The hair on the back of my neck rose to pinprick points. Goose bumps erupted up my arms as I stood. I listened to Emmy, slowly turning around, unsure of what I’d see and shocked when I did.
A wolf. It was a large one, probably reached up to my hip in height, with tawny white fur and a black muzzle with black-tipped ears, one of them scarred, as if a chunk of it had been bitten off. The wolf took a step closer to us, its teeth bared in a vicious snarl.
Emmy went to stand in front of me, moving with a confidence and quickness that showed zero fear.
He puffed his chest out and kept his hands at his side.
The wolf looked up at Emmy and let go of a menacing growl.
It lowered itself, poised to jump. My mouth went dry.
Holy fucking shit. Should I be shouting for help?
Making some kind of scene to try and scare this thing away?
Before I could snap myself out of my frightened stupor, I heard a sound come from Emmy. It almost sounded like the same growl the wolf had just given us, except deeper, more intense.

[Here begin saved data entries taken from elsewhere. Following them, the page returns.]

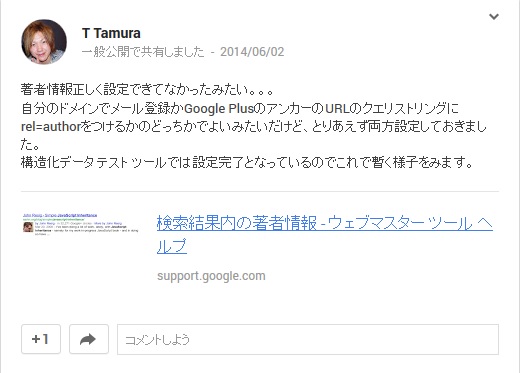Click the 自分のドメインでメール登録 post line
520x373 pixels.
[240, 109]
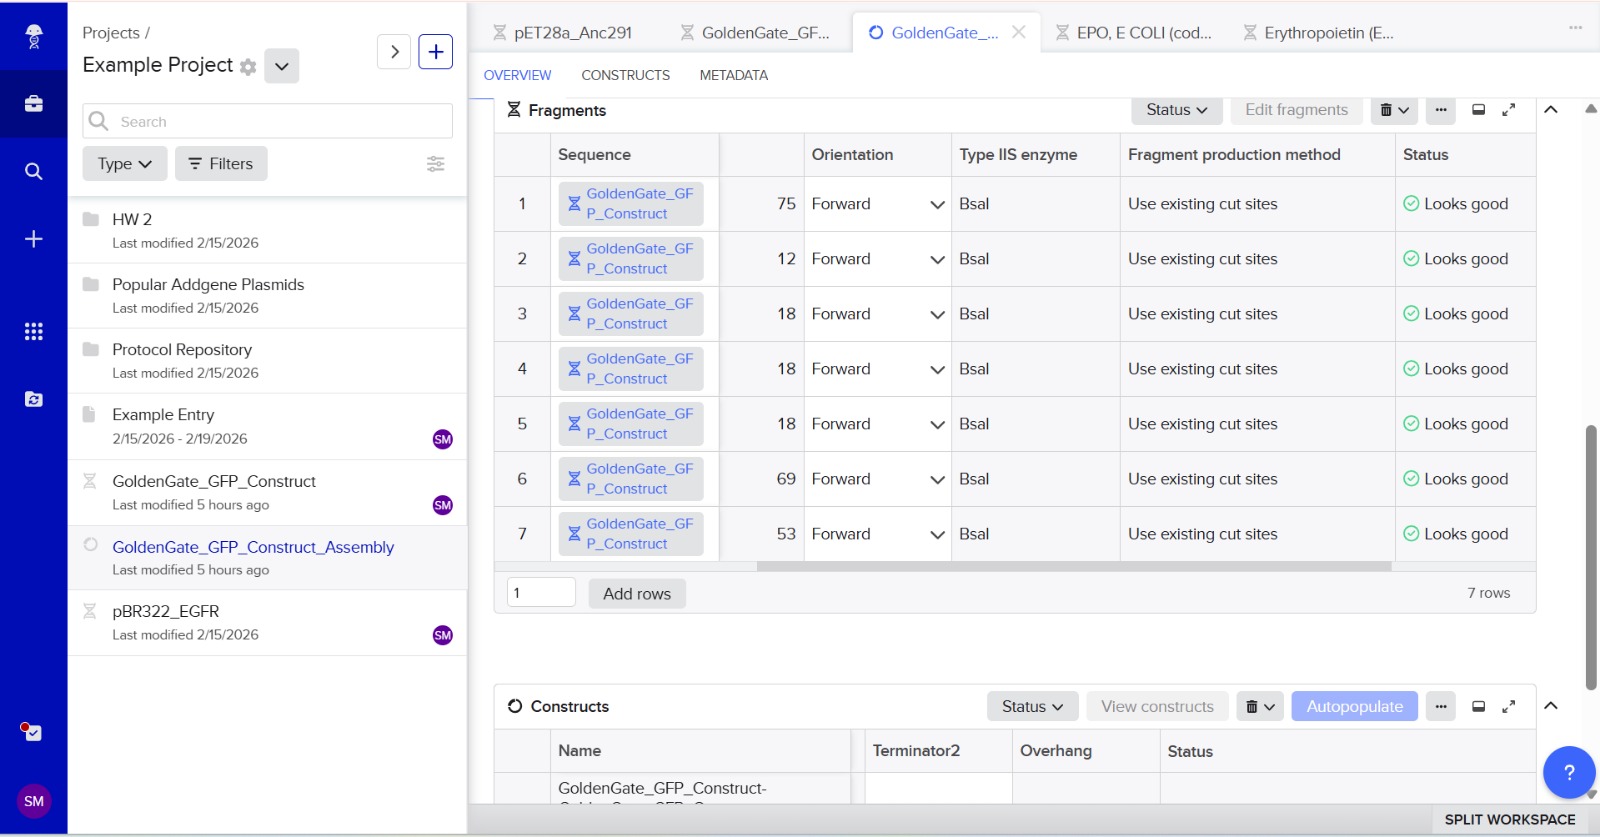1600x837 pixels.
Task: Click the Add rows button
Action: [x=636, y=594]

The wolf suddenly gave a whimper and pinned its ears down to the back of its head. It took a couple of steps backward before it whipped around and bolted into the same shrubs it had appeared from. Even with the danger gone, though, my pulse wouldn’t slow down. I looked to a calm-looking Emmy.
“What the… holy shit. Are you a wolf whisperer?”
“Growing up, I used to watch a lot of Discovery Channel. Learned how to scare them away in those survival shows.” Emmy grabbed the handle of his suitcase.
I noticed there wasn’t even a slight tremble in his hand.
He really wasn’t very fazed at all by what just happened.
“We should head back inside. I think our ride should be here by now.”
Still a little breathless, I grabbed my suitcase and followed Emmy back into the hotel lobby, looking over my shoulder and half expecting the wolf to jump out of a bush and finish the job. I had a lot of questions swirling around in my head, but one of them kept taking center stage:
Why the hell do I keep seeing wolves everywhere?